### Raw data
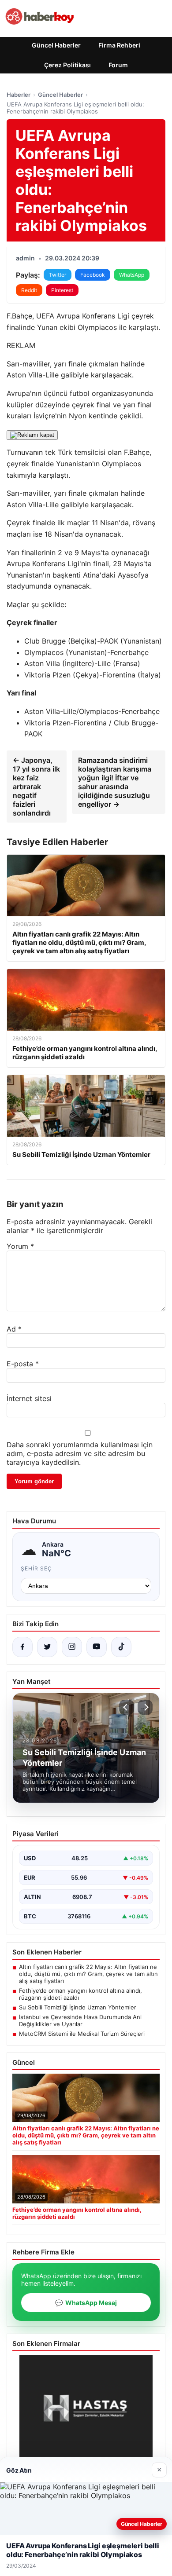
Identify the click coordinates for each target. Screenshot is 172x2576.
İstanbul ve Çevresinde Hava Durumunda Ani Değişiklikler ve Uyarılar (80, 2020)
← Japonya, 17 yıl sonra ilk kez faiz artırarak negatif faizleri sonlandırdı (36, 786)
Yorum (20, 1246)
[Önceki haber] (126, 1707)
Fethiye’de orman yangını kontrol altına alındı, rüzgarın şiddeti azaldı (80, 1994)
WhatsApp (131, 274)
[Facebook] (22, 1647)
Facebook (92, 274)
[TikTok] (121, 1647)
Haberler (18, 94)
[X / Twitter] (47, 1647)
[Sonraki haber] (145, 1707)
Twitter (57, 274)
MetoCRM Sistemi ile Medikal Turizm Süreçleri (82, 2033)
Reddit (29, 290)
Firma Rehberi (119, 45)
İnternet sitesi (29, 1398)
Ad (14, 1329)
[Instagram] (72, 1647)
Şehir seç (36, 1568)
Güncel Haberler (56, 45)
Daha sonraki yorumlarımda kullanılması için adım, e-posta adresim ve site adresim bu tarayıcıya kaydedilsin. (80, 1453)
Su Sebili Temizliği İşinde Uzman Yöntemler (77, 2007)
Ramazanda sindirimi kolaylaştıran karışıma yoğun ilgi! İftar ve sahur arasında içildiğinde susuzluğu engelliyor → (114, 782)
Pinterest (62, 290)
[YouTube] (96, 1647)
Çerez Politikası (67, 65)
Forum (118, 65)
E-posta (23, 1363)
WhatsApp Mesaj (86, 2302)
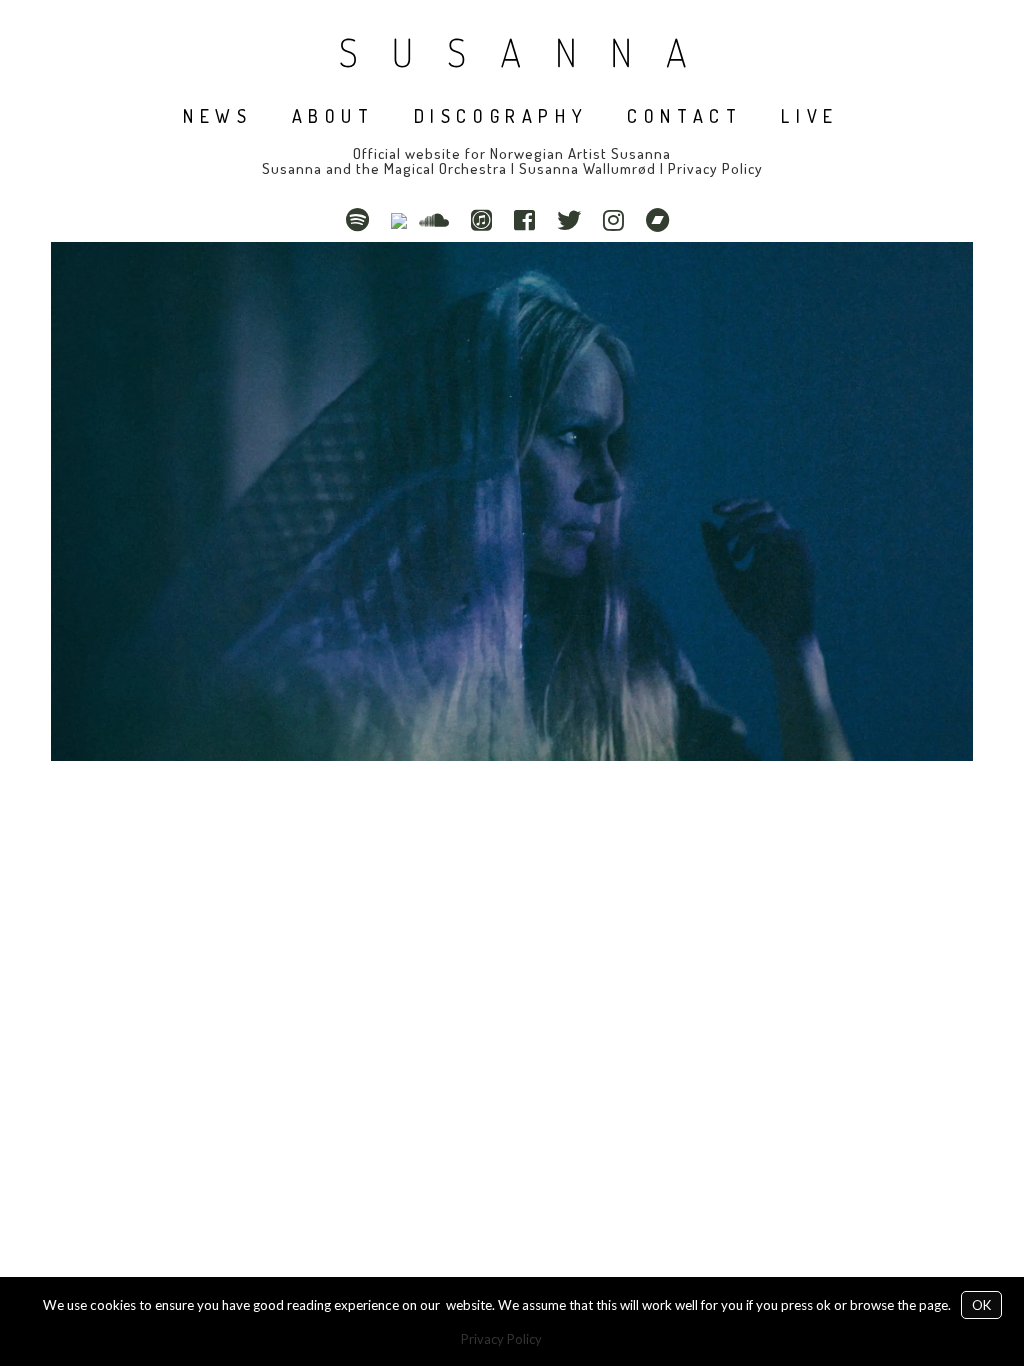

### Work instruction
Could you copy the lines above exactly and skip the images?

### Task response
Identify the click coordinates for each target. Screenshot is 172x2576.
İstanbul ve Çevresinde Hava Durumunda Ani Değişiklikler ve Uyarılar (80, 2020)
← Japonya, 17 yıl sonra ilk kez faiz artırarak negatif faizleri sonlandırdı (36, 786)
Yorum (20, 1246)
[Önceki haber] (126, 1707)
Fethiye’de orman yangını kontrol altına alındı, rüzgarın şiddeti azaldı (80, 1994)
WhatsApp (131, 274)
[Facebook] (22, 1647)
Facebook (92, 274)
[TikTok] (121, 1647)
Haberler (18, 94)
[X / Twitter] (47, 1647)
[Sonraki haber] (145, 1707)
Twitter (57, 274)
MetoCRM Sistemi ile Medikal Turizm Süreçleri (82, 2033)
Reddit (29, 290)
Firma Rehberi (119, 45)
İnternet sitesi (29, 1398)
Ad (14, 1329)
[Instagram] (72, 1647)
Şehir seç (36, 1568)
Güncel Haberler (56, 45)
Daha sonraki yorumlarımda kullanılması için adım, e-posta adresim ve site adresim bu tarayıcıya kaydedilsin. (80, 1453)
Su Sebili Temizliği İşinde Uzman Yöntemler (77, 2007)
Ramazanda sindirimi kolaylaştıran karışıma yoğun ilgi! İftar ve sahur arasında içildiğinde susuzluğu engelliyor → (114, 782)
Pinterest (62, 290)
[YouTube] (96, 1647)
Çerez Politikası (67, 65)
Forum (118, 65)
E-posta (23, 1363)
WhatsApp Mesaj (86, 2302)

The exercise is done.